Other oldie-but-goodies in the news this week:
- The FDA released an updated document that first came out in 2021 – guiding principles for the “Transparency for Machine Learning-Enabled Medical Devices.” It describes what good machine learning practices look like when supporting the development of medical devices and improving their performance.
- The DEA finally did a re-write of its not-well-received proposed rule that explains who can prescribe controlled substances via telehealth. There are telehealth companies that allow doctors to prescribe things like Adderall for ADHD and buprenorphine for opioid use disorder. They have all been waiting for the DEA to say something for months since its first attempt at a regulation, which received about 38,000 unfriendly comments.
- CMS published updated FAQs for the Hospital Price Transparency rule, which clarifies the new requirements to comply with by July 1, 2024.

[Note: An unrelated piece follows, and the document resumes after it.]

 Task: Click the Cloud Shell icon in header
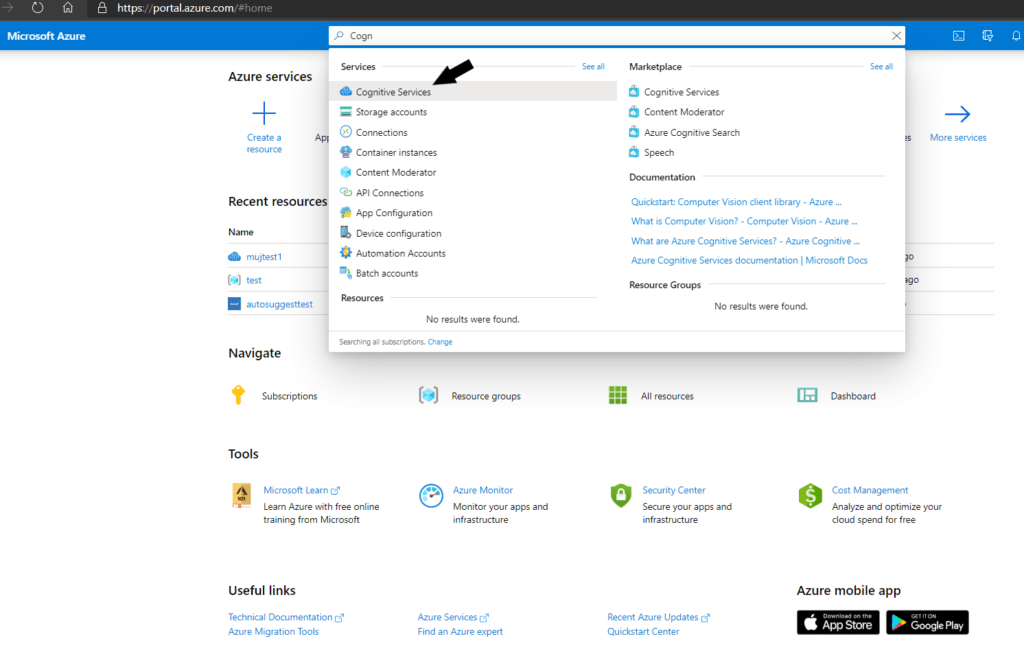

History has a way of repeating itself. That’s why we are only a few short weeks away from the new Twister movie coming out – a sequel to the 1996 film (screenplay written by Michael Crichton) that had a young Philip Seymour Hoffman hilariously explaining a tornado’s “Suck Zone.” We wish health information policy were this entertaining, but the best we’ve got right now is a rumor that a bunch of members of Congress are about to hold a full committee markup of the latest version of a national privacy law (the American Privacy Rights Act of 2024). The idea is to create strong data privacy and security standards that reduce the ability of sensitive data to be hacked or stolen, eliminate the confusing patchwork of state privacy laws, and give people the right to sue when their privacy rights are violated. We’ve seen this movie before and hope the sequel is more successful than the original. What’s interesting to us is that two of the country’s health privacy policy experts just crafted a number of recommendations about how to create trust in a system that allows electronic health data to flow freely – and those recommendations look nothing like the law that Congress is about to consider. In short, our nation’s health data privacy policy is like the “Suck Zone” – the point at which the tornado sucks you up and you just swirl in it and never come back down. Or maybe it just sucks.